Text section Start Marker

Copyright © 2015 National Association for Trusted Exchange. All rights reserved.
Contact email: meryt.mcgindley@nate-trust.org

You are receiving this message because you have an interest in health information exchange.

Tuesday, January 27, 2015

Personalised Medicine and/or Personalised Health Information Services

I came across a website and eHealth service recently called Medivizor. Seems like I have had the wrong idea about what "personalised medicine" means. I needed to enter it as a search term in Pubmed and discovered 932 articles that had nothing to do with my idea of it. That is, my idea was more in line with the health information services provided by Medivizor. The articles I found in Pubmed were more like "personalized genomics or pharmaceuticals". For example, this article: "Metabolomics as a tool for drug discovery and personalised medicine. A review."

While there may be nothing wrong with that, especially if they want to use genomics to replace parts in me, my idea had more to do with the kinds of health information one should be getting through a personal health record (ePHR), depending on one's own unique state of health. But if I do a Pubmed search on "personalised medicine and personal health records", I get almost exactly what I am thinking about (but only 6 articles). The first article is called:

Wang HQ, Li JS, Zhang YF, Suzuki M, Araki K.

Text section End Marker

▶ Exercise instructions:
a. Decide whether each statement agrees with the post on personalised medicine, answering yes or no and quoting the words from the post that decide it. (i) The first Pubmed search on "personalised medicine" turned up 932 articles. (ii) The combined search on "personalised medicine and personal health records" returned dozens of articles. (iii) The writer's idea of personalised medicine was closer to the services Medivizor provides.
b. Carry on the post about personalised medicine from the point where it stops.

Data segment Start Marker

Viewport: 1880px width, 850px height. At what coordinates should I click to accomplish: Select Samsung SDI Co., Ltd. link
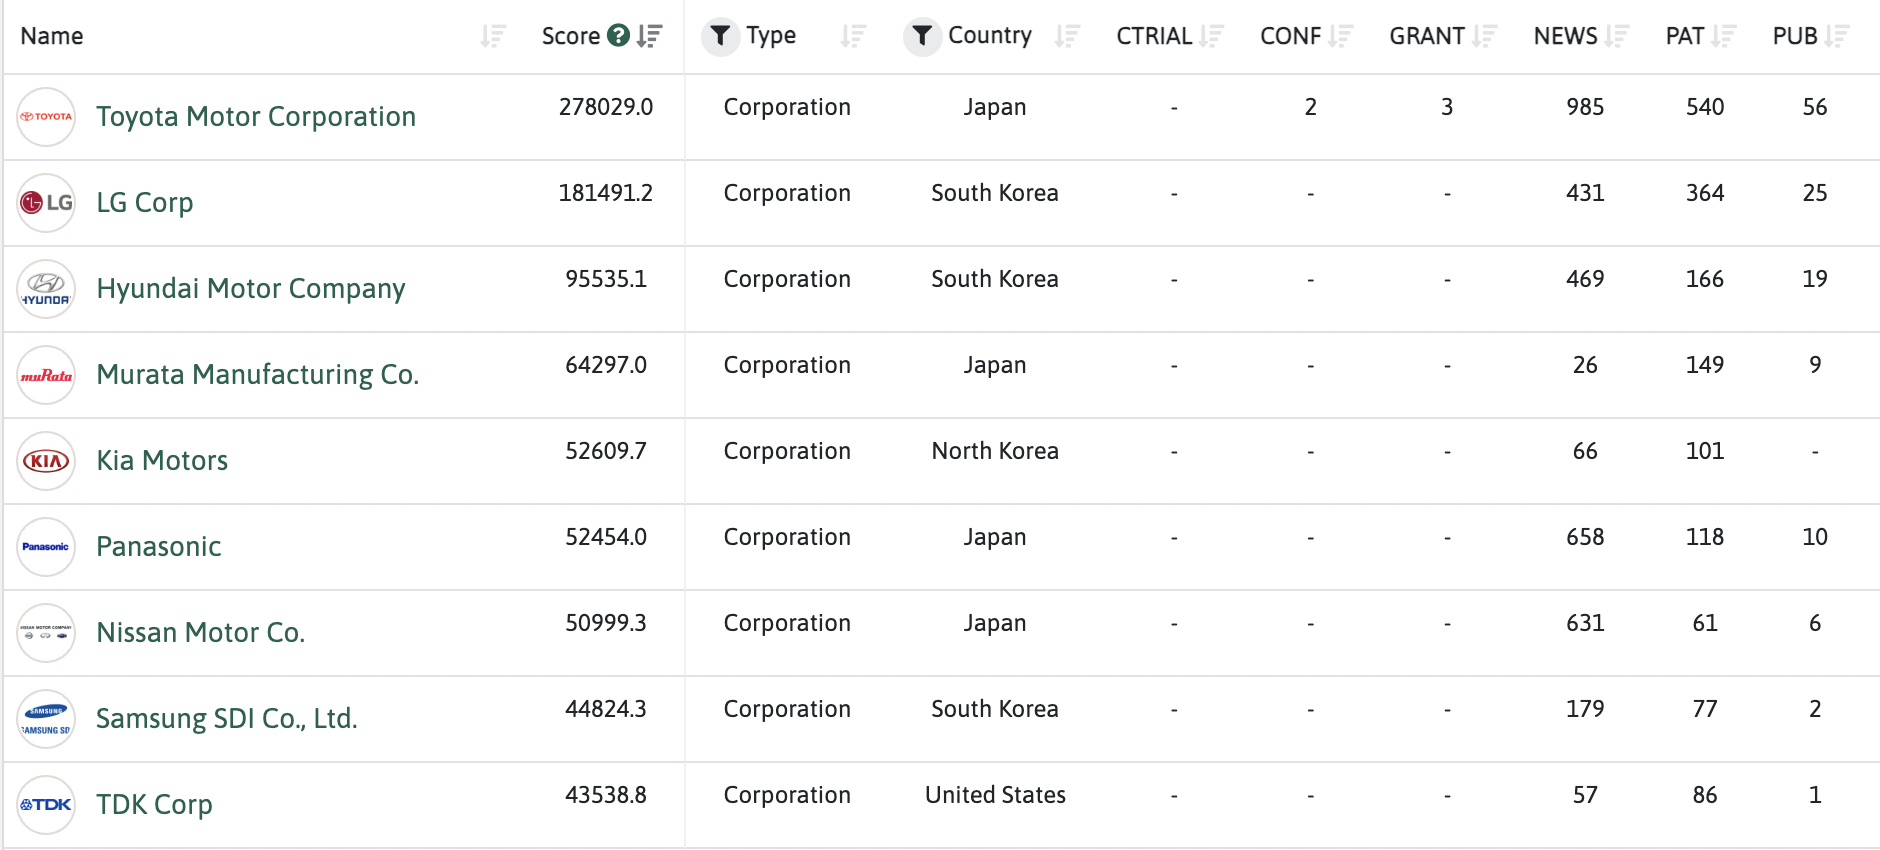click(x=227, y=719)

Data segment End Marker

▶ Answer section:
a.
(i) Yes: "discovered 932 articles that had nothing to do with my idea of it"
(ii) No: "but only 6 articles"
(iii) Yes: "my idea was more in line with the health information services provided by Medivizor"

b.
Artif Intell Med. 2013 Jun;58(2):81-9. doi: 10.1016/j.artmed.2013.02.005. Epub 2013 Mar 5.
People search the net for health information and Google is a vast resource. It is better to narrow the scope and only get the health information related to one's personal conditions or searching - be they chronic or not - and to make sure that information is trusted. The Optimal Aging Portal is one such service, but at the current time, that information isn't being personalised or fed into individual ePHRs. All is not lost: patients do have their family doctor for personalised medical attention. End of story.

Getting that trusted health information, if it isn't directly from your family doctor, is a work of monumental scientific promise. A recent overview article that caught the interest of the health informatics community is found here: "Stop Googling your health questions. Use these sites instead":
 http://www.vox.com/2014/9/8/6005999/why-you-should-never-use-dr-google-to-search-for-health-information
That's a lot of knowledge translation to get healthcare consumers to wise up about the health information they are seeking.

The best idea would be if the there is a health informatics professional(s) in the family health team who can work in consultation with the family doctor so that personalized and trusted health information most relevant for them is getting to them through the ePHR. Can't leave it all up to AI and algorithms, but who knows?